POUR UNE EUROPE PLUS SOCIALE
Pour la promotion de
l’emploi
ainsi que la défense des droits sociaux
Rassemblement et
manifestation
le samedi 3 Avril 2004 à 14H30
Place de la Bourse à
STRASBOURG
v POUR L’EMPLOI ET LES DROITS SOCIAUX
L’emploi est la première des exigences
sociales, la première préoccupation des salariés et de leurs organisations
syndicales.
La précarité se développe dans toute
l’Europe, aux dépens du droit des salariés à une vie digne et épanouissante.
La pauvreté et l’exclusion augmentent. Les
restructurations d’entreprise détruisent des bassins d’emploi entiers, les salariés
européens sont mis en situation de concurrence entre eux, faute d’un haut
niveau de droits sociaux européens et d’harmonisation fiscale. Les politiques
de l’emploi développées tant en Europe que dans les différents pays ne sont pas
à la hauteur des défis de l’accroissement du chômage et de ses conséquences.
Seule une véritable stratégie européenne
coordonnée permettrait de se rapprocher de l’objectif de plein emploi.
v
POUR LA PROTECTION
SOCIALE ET POUR LES SERVICES PUBLICS
Les régimes de protection sociale
nationaux,dont les systèmes publics de santé et
d’assurance maladie, constituent un élément fondamental du modèle social
européen qui garantit un espace commun de justice et de cohésion sociale.

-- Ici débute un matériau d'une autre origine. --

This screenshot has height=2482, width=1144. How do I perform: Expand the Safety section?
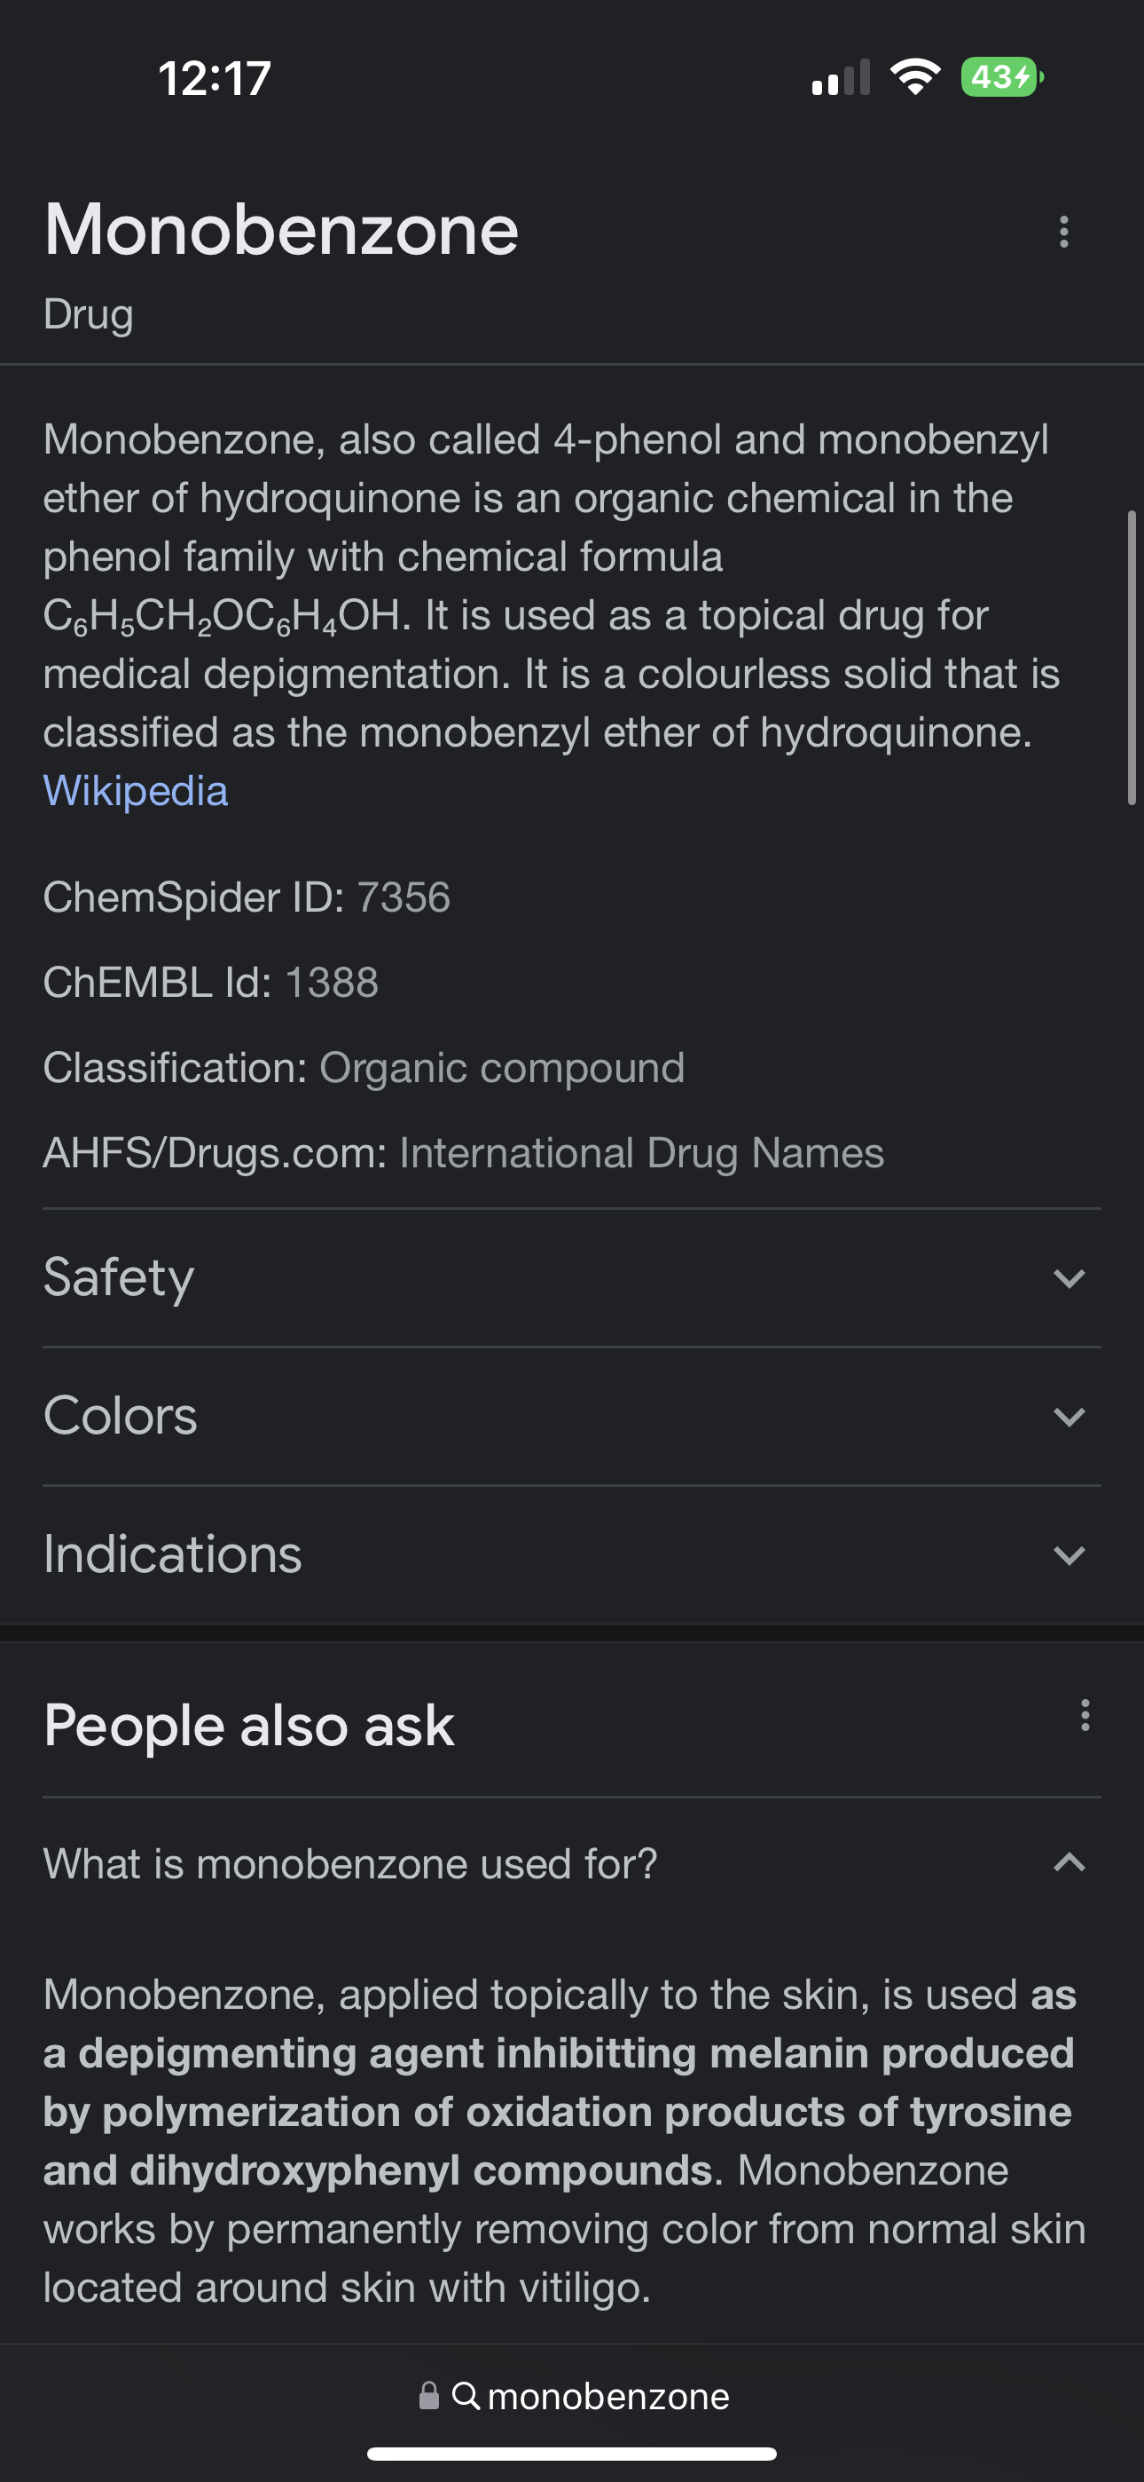pos(1069,1279)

Toute réforme du système de santé doit
garantir les principes de qualité, de proximité, d’égalité d’accès, soutenu par
un financement viable et équitable.
Ces principes doivent guider l’ensemble
des règles relatives aux services publics en France comme en Europe et être
consacrés dans une directive cadre, comme le revendique la CES.
v
DES MOBILISATIONS EN
FRANCE ET EN EUROPE
A l’heure de son élargissement, l’Union
européenne forte de ses 25 membres doit réaffirmer et promouvoir une plate
forme sociale solide englobant les droits des travailleurs, le dialogue social,
les négociations collectives, des services d’intérêt général de qualité
accessibles à tous, et un haut niveau de protection sociale qui participe aux
valeurs de l’UE et à leur mise en oeuvre.
La recherche d’un taux d’emploi élevé,
d’emploi durable et de qualité, passe notamment par une véritable politique
industrielle, des investissements concertés dans les grandes infrastructures,
une politique de recherche et d’innovation correspondant aux objectifs de
Lisbonne, dotée des moyens nécessaires, et par une politique de formation tout
au long de la vie.
Ceci pose la question du budget
communautaire qui est insuffisant pour financer des politiques coordonnées en
Europe, nécessaires à une croissance économique créatrice d’emplois et au
progrès social, et à une bonne intégration des 10 pays entrants.
Pour l’ensemble de ces
objectifs, la FSU appelle, simultanément avec la Confédération Européenne des
Syndicats et ses organisations françaises (CGT, CFDT, CGC, FO, UNSA, CFTC), à
une journée de mobilisation et de manifestation le 3 avril 2004
Des associations et des partis politiques
se joindront à la manifestation syndicale
Communiqué
FERC-CGT, FSU, SGEN-CFDT, UNSA-EDUCATION
Le gouvernement refuse
toujours d’entendre les revendications
ELLES APPELLENT LES PERSONNELS À
MAINTENIR LA PRESSION, À POURSUIVRE LES ACTIONS ENGAGÉES
Alors que les personnels de l’éducation et de la recherche se sont fortement mobilisés le 12 mars et que les journées du 18 et du 19 mars ont montré une amplification du mouvement dans la recherche et parmi les étudiants, les fédérations FERC-CGT, FSU, SGEN-CFDT, UNSA-Education constatent que le gouvernement refuse toujours d’entendre les revendications, que ce soit en matière d’emploi, de précarité, de moyens pour les services publics, de transfert des personnels et d’ambition pour la réussite de tous les jeunes.
Elles exigent des réponses concrètes.
Elles appellent les personnels à maintenir la pression, à poursuivre les actions engagées et à faire des journées de mobilisation européennes du 2 et 3 avril un nouveau temps fort d’expression de leurs revendications en matière d’emploi, de précarité, de service public et de protection sociale.
Avant le vote de la loi elles s’adresseront de nouveau aux groupes parlementaires et aux présidents de conseils généraux et régionaux pour réaffirmer les raisons de leur refus du transfert des missions et des personnels, notamment les TOS.
Elles décident du principe d’une nouvelle journée nationale d’action en mai ; elles se réuniront le 28 avril pour en arrêter les modalités.